Odanın kapısı hafifçe tıklatıldıktan sonra bakışlarımız oraya yöneldiğinde Evren içeri girmişti.
"Var mı bir yaramazlık? Doktor çağırayım mı?"
"Yok kardeşim gel, iyiyim ben." Dedi Yankı. "Siz de çok yoruldunuz, gitseydiniz eve."
"Yorulmadık Yankı." Dedim hepimizin yerine. "Gitmeyeceğiz tabii ki."
"Ben Kızılımı birazcık tanıyorsam bu, 'Bu konuyu bir daha açma, bir yere gitmiyoruz.' bakışıydı." Diye yorumladı Görkem. "Konu kapandı, emir büyük yerden."
"İyi madem." Diye pes etti Yankı da. Yorgun bir gülümsemeyle gözlerimin içine bakıyordu.
"Ceren, abim sana temiz kıyafet getirmiş." Dedi Evren. Elindeki poşeti havaya kaldırıp gösterdi. "Üstünü değiştir içeride."

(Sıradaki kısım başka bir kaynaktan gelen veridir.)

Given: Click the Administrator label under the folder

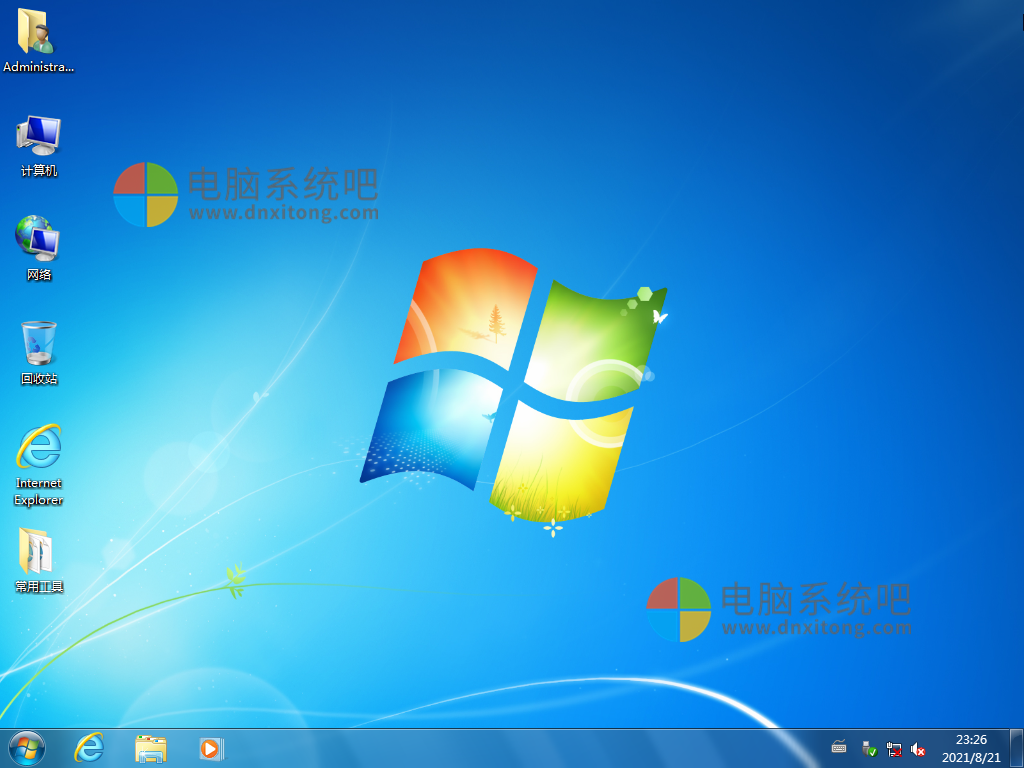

Refleks olarak üstümdeki kan lekelerine baktım. Saatler önce yaşadığım korku aklıma geldikçe gözlerim doluyordu ama aynı zamanda burada da ağlamamam gerekiyordu. Bunu engellemek için en etkili yöntem olarak bakışlarımı kaçırıp dudağımı ısırdım ama Yankı elimi sıkıp, "Yapma." Diye fısıldadı. Gözleriyle yalvarıyor gibiydi adeta.
Hemen gülümsemeye çalışıp başımı salladım.
"Tamam." Dedim ikisine birden. Uzun zamandır tuttuğum elini bırakıp ayağa kalktığımda boş kalan elimin anında onu arıyor olması beni şaşırtıyordu çünkü hem yavaş yavaş hem de bir o kadar hızlı şekilde beni kendine bağlayabilmesine inanamıyordum.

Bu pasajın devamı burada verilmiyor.